▸ YOUR GOAL: Transcribe, starting at the line with "Switch to the Java perspective button" and ending at the line with "You are a computer-use agent.", every line of the material below exactly, but leave out the pictures and anything outside that span.

▸ MATERIAL PROVIDED:
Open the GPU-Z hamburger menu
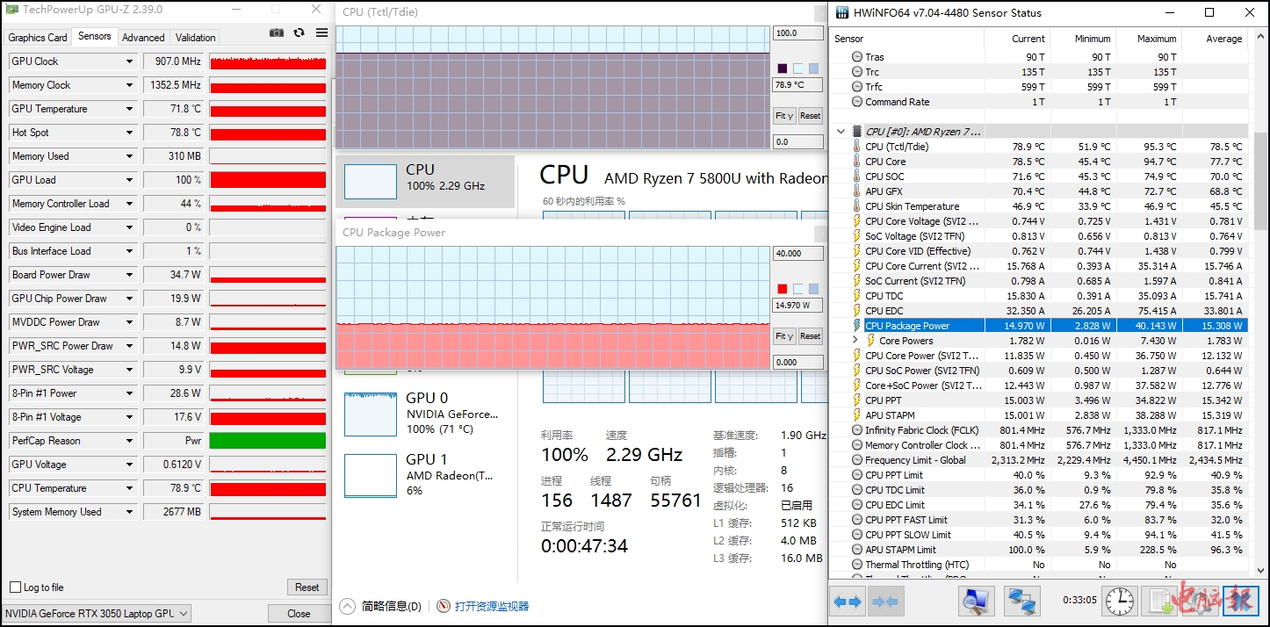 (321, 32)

--

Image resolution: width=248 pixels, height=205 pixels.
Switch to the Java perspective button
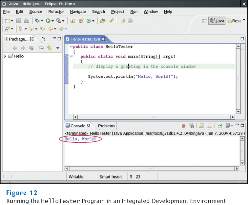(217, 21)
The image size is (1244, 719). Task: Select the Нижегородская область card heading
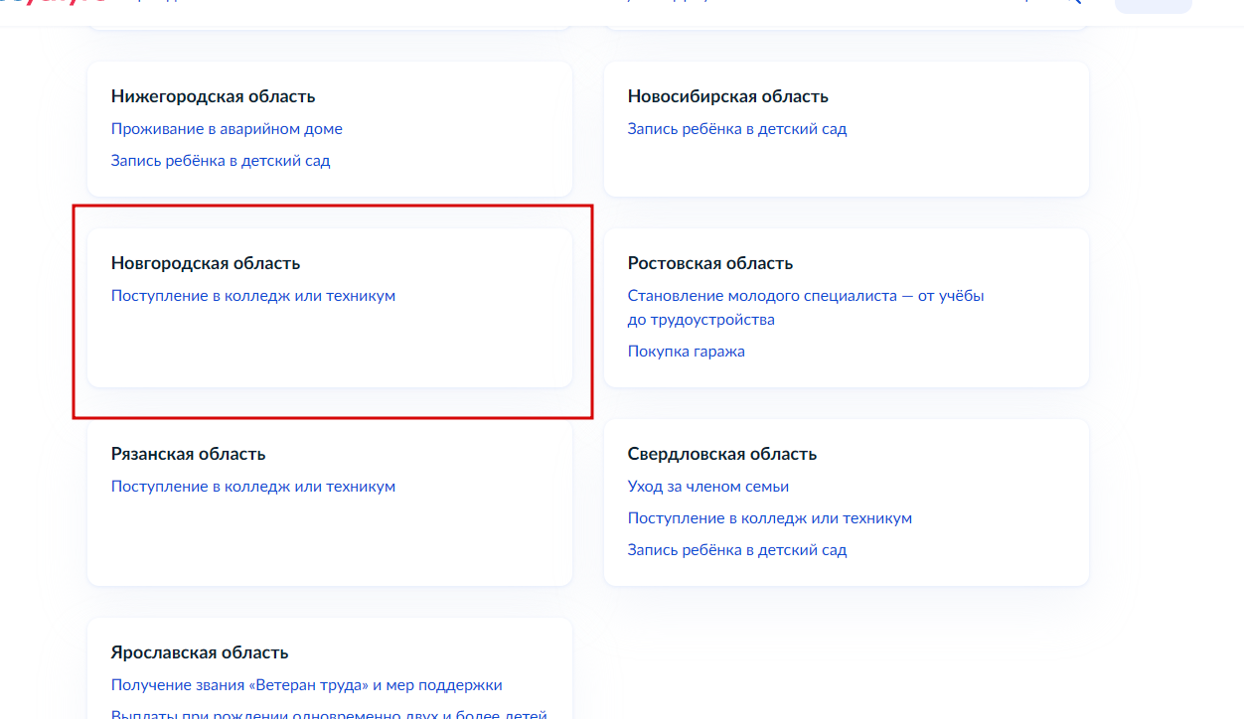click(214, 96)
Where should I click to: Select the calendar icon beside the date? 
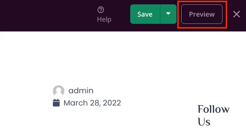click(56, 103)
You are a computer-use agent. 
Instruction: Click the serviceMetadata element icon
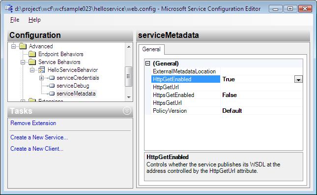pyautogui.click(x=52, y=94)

...

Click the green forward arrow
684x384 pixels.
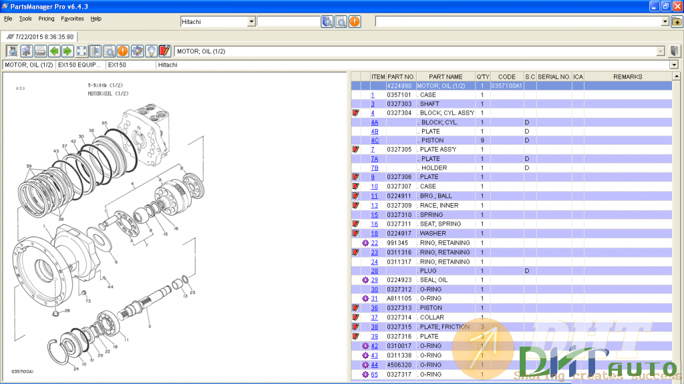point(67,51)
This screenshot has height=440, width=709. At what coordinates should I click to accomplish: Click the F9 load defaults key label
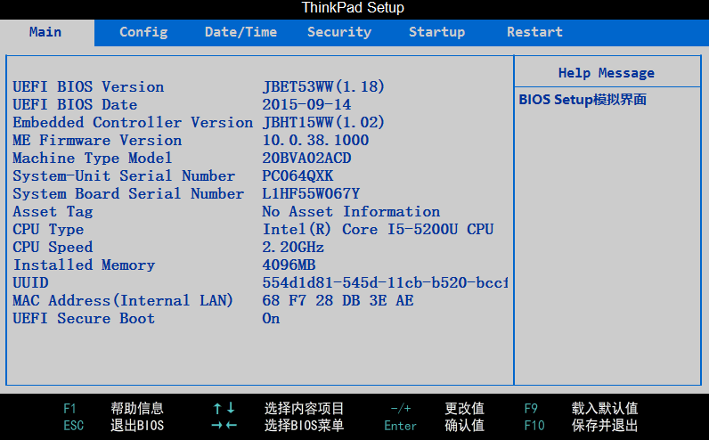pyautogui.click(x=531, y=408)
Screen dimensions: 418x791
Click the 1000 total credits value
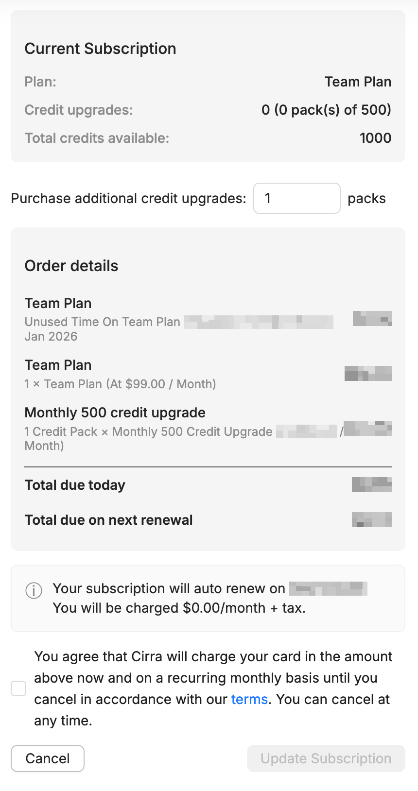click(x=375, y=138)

▸ EXPECTED ANSWER:
Switch to the Java perspective button
(217, 21)
The image size is (1244, 719). Task: Select the Нижегородская область card heading
click(214, 96)
Where should I click to: Select the calendar icon beside the date? 
click(56, 103)
You are a computer-use agent. 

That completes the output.